On Fri, Jul 18, 2008 at 9:30 PM, Travis E. Oliphant <
oliphant@enthought.com> wrote:
Charles R Harris wrote:
>
>
> The reference leak seems specific to the float32 and complex64 types
> called with default arguments.
>
> In [1]: import sys, gc
>
> In [2]: t = float32
>
> In [3]: sys.getrefcount(dtype(t))
> Out[3]: 4
>
> In [4]: for i in range(10) : t();
> ...:
>
> In [5]: sys.getrefcount(dtype(t))
> Out[5]: 14
>
> In [6]: for i in range(10) : t(0);
> ...:
>
> In [7]: sys.getrefcount(dtype(t))
> Out[7]: 14
>
> In [8]: t = complex64
>
> In [9]: sys.getrefcount(dtype(t))
> Out[9]: 4
>
> In [10]: for i in range(10) : t();
> ....:
>
> In [11]: sys.getrefcount(dtype(t))
> Out[11]: 14
>
> In [12]: t = float64
>
> In [13]: sys.getrefcount(dtype(t))
> Out[13]: 19
>
> In [14]: for i in range(10) : t();
> ....:
>
> In [15]: sys.getrefcount(dtype(t))
> Out[15]: 19
>
> This shouldn't actually leak any memory as these types are singletons,
> but it points up a logic flaw somewhere.
>
That is correct. There is no memory leak, but we do need to get it
right. I appreciate the extra eyes on some of these intimate details.
What can happen (after a lot of calls) is that the reference count can
wrap around to 0 and then cause a funny dealloc (actually, the dealloc
won't happen, but a warning will be printed).
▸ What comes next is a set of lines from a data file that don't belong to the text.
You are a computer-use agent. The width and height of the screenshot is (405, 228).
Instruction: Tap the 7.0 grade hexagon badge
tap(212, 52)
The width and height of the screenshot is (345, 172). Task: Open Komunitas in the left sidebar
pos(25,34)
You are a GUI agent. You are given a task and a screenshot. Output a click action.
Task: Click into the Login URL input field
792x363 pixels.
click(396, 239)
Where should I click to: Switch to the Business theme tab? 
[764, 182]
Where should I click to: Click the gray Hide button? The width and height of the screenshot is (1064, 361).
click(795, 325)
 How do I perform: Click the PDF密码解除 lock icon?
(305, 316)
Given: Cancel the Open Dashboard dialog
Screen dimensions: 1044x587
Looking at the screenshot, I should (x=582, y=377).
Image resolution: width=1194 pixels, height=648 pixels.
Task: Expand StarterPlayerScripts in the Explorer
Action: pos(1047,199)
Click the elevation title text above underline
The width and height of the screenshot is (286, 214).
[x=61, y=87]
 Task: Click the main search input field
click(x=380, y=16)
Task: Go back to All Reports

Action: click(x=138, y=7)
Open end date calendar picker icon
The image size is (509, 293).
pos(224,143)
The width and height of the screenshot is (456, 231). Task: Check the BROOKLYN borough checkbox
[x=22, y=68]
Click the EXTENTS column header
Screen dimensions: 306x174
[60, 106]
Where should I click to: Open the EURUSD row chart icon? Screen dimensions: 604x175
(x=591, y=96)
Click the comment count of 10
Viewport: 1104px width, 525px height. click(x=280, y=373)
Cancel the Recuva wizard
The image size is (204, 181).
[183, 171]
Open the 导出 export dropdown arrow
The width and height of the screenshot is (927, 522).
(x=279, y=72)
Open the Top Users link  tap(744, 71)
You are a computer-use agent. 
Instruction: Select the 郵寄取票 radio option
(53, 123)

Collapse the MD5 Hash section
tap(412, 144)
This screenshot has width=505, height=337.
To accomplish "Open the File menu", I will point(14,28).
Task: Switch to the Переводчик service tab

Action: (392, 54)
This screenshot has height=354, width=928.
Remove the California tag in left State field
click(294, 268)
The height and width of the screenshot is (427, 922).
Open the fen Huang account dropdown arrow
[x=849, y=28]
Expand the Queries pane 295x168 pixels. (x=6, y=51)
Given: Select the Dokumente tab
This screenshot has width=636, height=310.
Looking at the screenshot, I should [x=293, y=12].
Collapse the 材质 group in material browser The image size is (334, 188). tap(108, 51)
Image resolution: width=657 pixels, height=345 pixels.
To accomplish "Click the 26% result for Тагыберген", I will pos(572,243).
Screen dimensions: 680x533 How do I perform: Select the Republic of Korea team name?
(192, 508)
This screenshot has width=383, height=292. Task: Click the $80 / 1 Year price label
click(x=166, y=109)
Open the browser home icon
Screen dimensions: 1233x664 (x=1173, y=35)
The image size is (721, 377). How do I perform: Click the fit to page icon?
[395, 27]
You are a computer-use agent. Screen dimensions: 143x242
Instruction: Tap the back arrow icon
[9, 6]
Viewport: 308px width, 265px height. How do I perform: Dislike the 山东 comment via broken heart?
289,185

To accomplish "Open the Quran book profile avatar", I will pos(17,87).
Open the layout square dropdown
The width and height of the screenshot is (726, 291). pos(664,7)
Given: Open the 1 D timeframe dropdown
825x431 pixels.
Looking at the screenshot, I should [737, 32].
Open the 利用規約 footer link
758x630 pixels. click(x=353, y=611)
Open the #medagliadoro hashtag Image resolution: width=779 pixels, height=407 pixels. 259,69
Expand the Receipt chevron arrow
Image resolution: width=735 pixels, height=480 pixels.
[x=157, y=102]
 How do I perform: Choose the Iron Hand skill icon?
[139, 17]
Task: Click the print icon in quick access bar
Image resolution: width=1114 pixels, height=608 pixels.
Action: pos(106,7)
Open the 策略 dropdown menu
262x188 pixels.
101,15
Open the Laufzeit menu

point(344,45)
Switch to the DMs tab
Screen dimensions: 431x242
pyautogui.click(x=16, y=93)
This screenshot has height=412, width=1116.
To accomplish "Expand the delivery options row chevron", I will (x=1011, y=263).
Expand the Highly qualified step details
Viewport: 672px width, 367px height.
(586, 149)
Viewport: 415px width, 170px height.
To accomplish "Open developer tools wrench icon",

Fixing the reference counting issues has been the single biggest
difficulty in converting PyArray_Descr from a C-structure to a regular
Python object. It was a very large pain to begin with, and then there
has been more code added since the original conversion some of which
does not do reference counting correctly (mostly my fault).
I've looked over ticket #848 quite a bit and would like to determine the
true cause of the growing reference count which I don't believe is fixed
by the rest of the patch that is submitted there.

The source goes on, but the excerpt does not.